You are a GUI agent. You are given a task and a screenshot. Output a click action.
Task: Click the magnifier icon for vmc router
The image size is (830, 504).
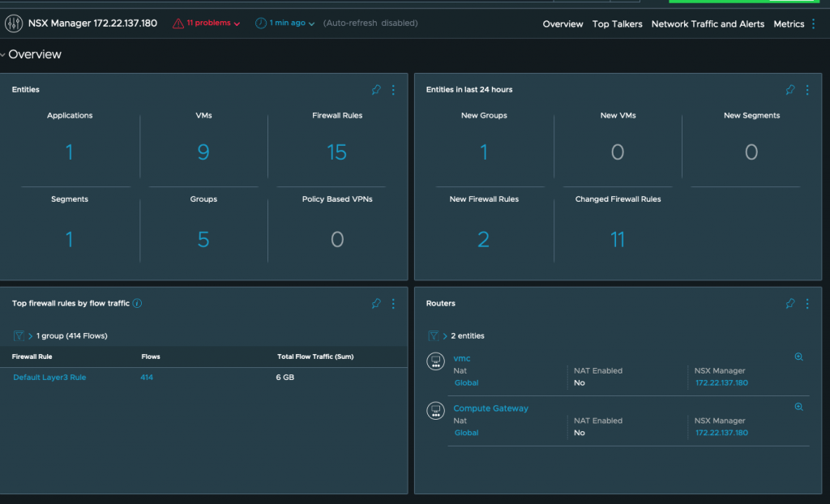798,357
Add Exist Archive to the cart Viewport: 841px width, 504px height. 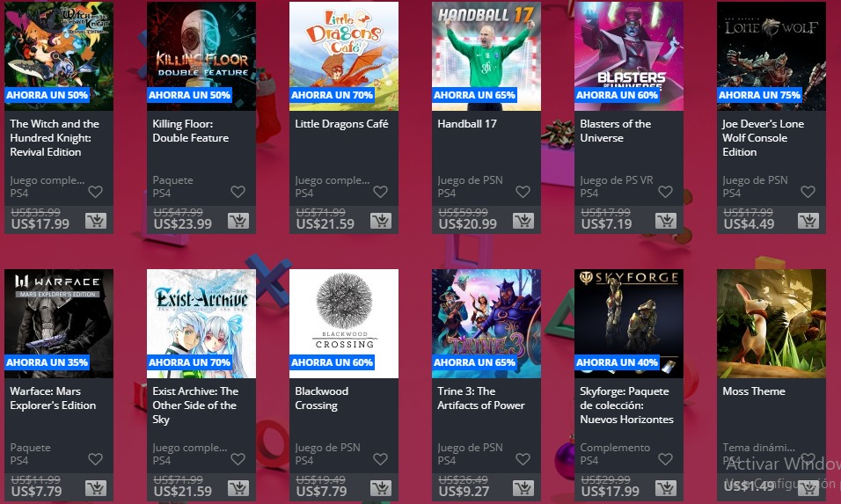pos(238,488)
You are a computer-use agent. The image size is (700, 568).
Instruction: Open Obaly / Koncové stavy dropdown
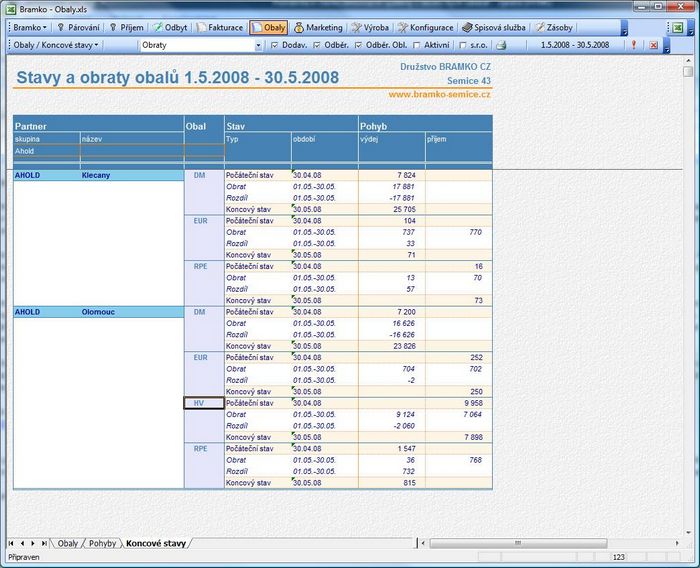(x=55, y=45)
__________________________________________________
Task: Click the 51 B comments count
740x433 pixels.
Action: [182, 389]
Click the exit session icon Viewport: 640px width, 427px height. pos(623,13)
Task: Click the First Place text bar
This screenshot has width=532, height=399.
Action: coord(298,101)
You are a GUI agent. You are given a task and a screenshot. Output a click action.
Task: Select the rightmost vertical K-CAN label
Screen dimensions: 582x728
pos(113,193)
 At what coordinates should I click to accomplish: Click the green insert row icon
__________________________________________________
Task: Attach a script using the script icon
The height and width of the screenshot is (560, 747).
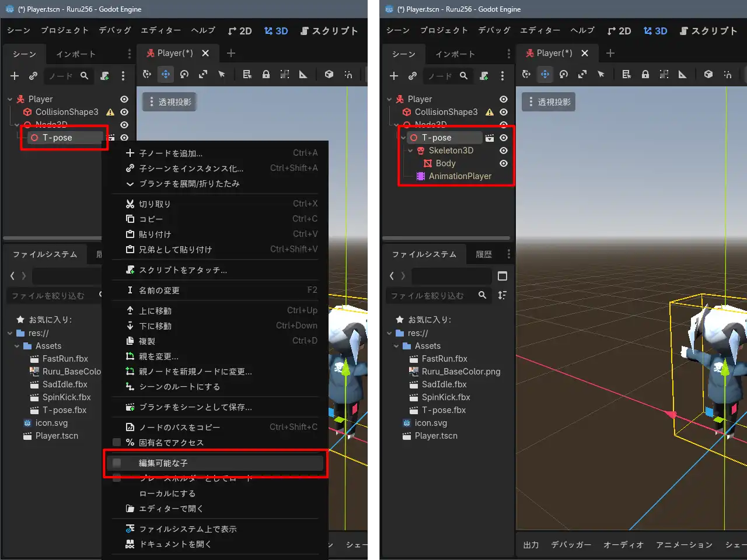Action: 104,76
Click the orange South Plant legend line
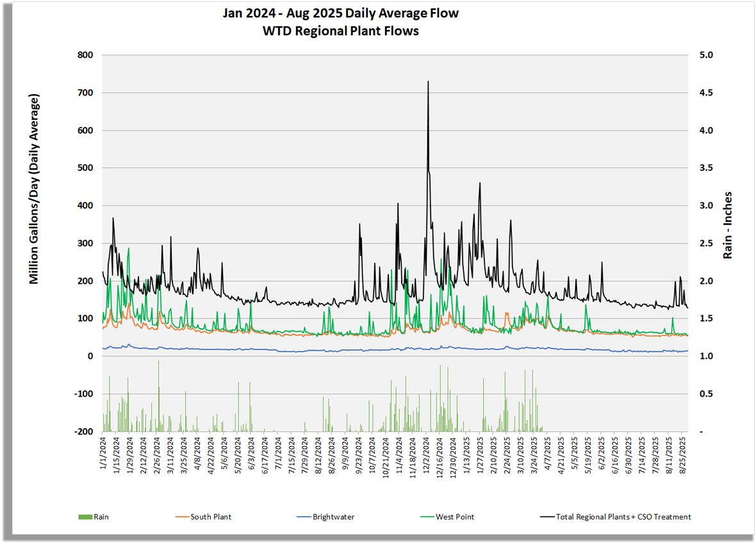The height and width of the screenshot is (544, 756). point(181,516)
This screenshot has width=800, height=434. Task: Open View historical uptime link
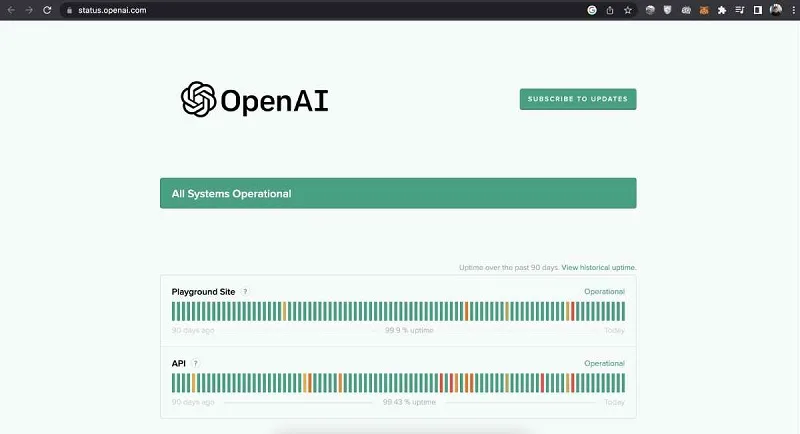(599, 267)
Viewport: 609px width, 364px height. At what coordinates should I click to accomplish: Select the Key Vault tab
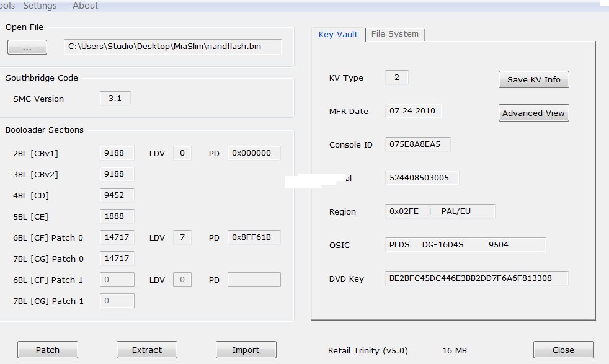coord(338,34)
__________________________________________________
Set aside each line above that includes the string "icon" and report it.

### Written response:
Task: Click the magnifier icon for vmc router
Click the exit session icon Viewport: 640px width, 427px height. pos(623,13)
 At what coordinates should I click to accomplish: Click the green insert row icon
Task: Attach a script using the script icon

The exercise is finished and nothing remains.